The idea has an implied association that there is a very good correlation between money spent on education and outcomes. I don't think that's necessarily true I found conflicting data that seems to imply we dont have a really good way to compare school systems. A lot of the money is simply wasted on stupid shit like "technology", Ipads, administrators and non common text books. Also im going to take a soft stab at you and point out that if $spent per pupil is highly correlated with outcomes this program would benefit people like you that send their kids to private school by decreasing the pool of potential viable high performing competitors. (More people in the middle less on the edges where they can compete with private schools). I dont think that's what you were thinking of when you brought up the idea but I figured it would be worth mentioning. Ref:https://www.washingtonpost.com/news/local/wp/2015/06/02/the-states-that-spend-the-most-and-the-least-on-education-in-one-map/ https://wallethub.com/edu/states-with-the-best-schools/5335/ Would imply poor correlation but i think their methodology is fucked http://www.usatoday.com/story/money/business/2015/01/15/247-wall-st-states-best-schools/21388041/ would imply pretty good correlation. http://www.usatoday.com/story/money/business/2015/01/15/247-wall-st-states-best-schools/21388041/ medium good correlation
It doesn't, actually. It implies that when a school district's funding is determined by its property taxes, the wealthy will congregate in wealthy school districts while the poor will be marginalized into impoverished ones. Further, that pursuit of decent education becomes transformed into the pursuit of pricy real estate which further drives the stratification of education and society. I'm not going to go toe-to-toe on four links that refute an argument I didn't make. I linked to a book; you wanna attack "me", read the book.The idea has an implied association that there is a very good correlation between money spent on education and outcomes.

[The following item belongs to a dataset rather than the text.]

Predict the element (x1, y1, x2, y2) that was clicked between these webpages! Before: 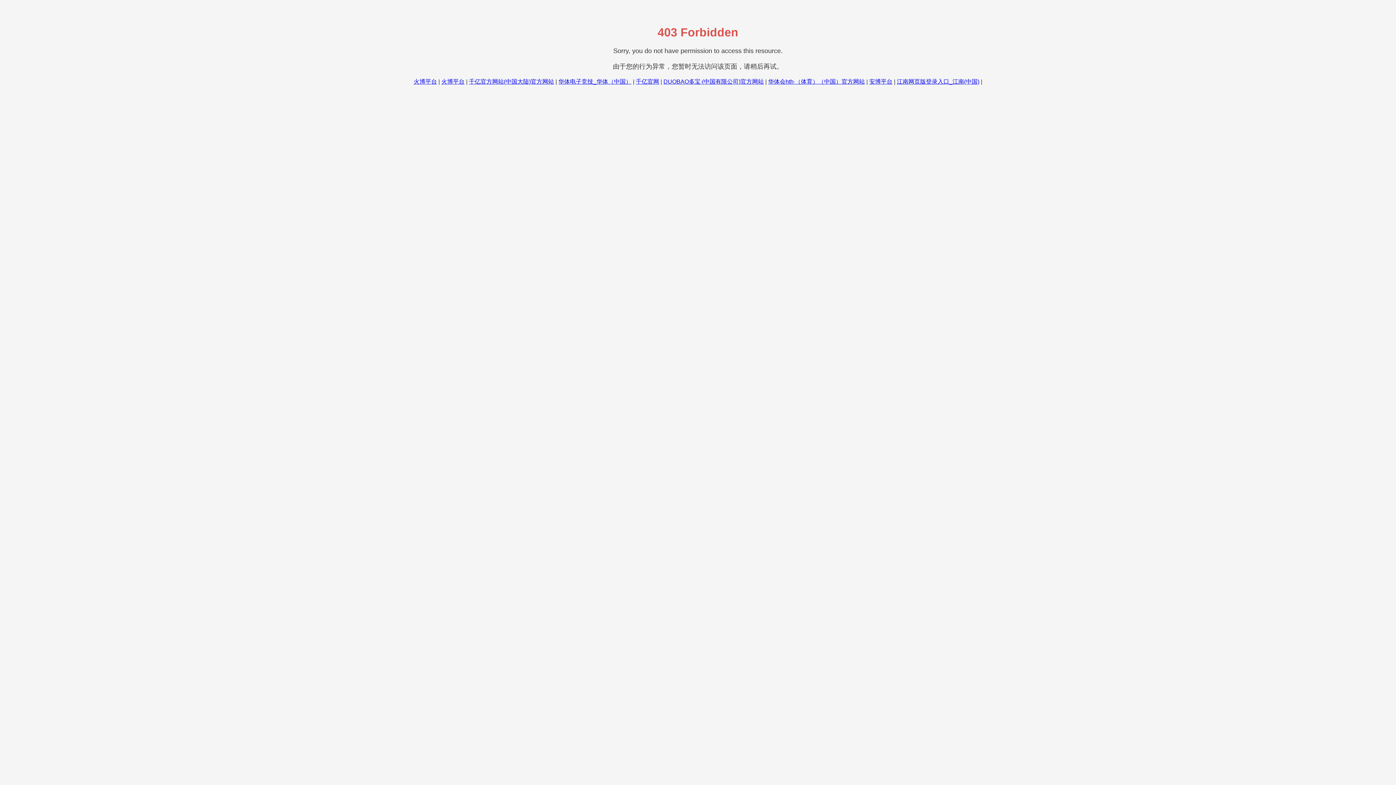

That makes more sense I guess I would have to go read the book to see what data she uses to support that argument. I always assumed wealthy people congregated in the same area even if that wasn't the case due to the safety, prestige and networking aspect but I could be wrong.
I grew up in Los Alamos, the son of two kids who grew up in Los Alamos, who used to go to Christmas parties at Carson Mark's house, with Norris Bradbury, Richard Feynman, occasionally Edward Teller and Stephen Hawking in attendance, and I have never before heard that term. My mother moved to Los Alamos in 1946. My father made his way there about 1947. Los Alamos was known by then but the guard towers are still up. They stopped checking IDs in '79 or so but started checking them again the last couple times I went back ('08, '11). Most towns had police; we had police, Pro Force (DOE contractors with machine guns), SWAT and Delta. During the Reagan era the guard towers regained 20mm anti-tank guns. On the plus side, I knew more Russians than the average middle American in the '90s.
Damn guys, this was good stuff. Education is always political in a very personal sense. I have a good friend that has family in Syria. His extended family in Damascus is currently hostage to Al Bassad's regime of soldiers that were indoctrinated as wards of Syyria that now do its bidding unquestionably. In fact, soldiers that might defect are shot on the spot by comrades. As a result, they are willing to do very horrific things to spare themselves and their families. This is the worst outcome of education. Is it time then that we, in the states, extend "All men are created equal..." and include some sort of guarantee toward an unfettered education in reasoning and logic?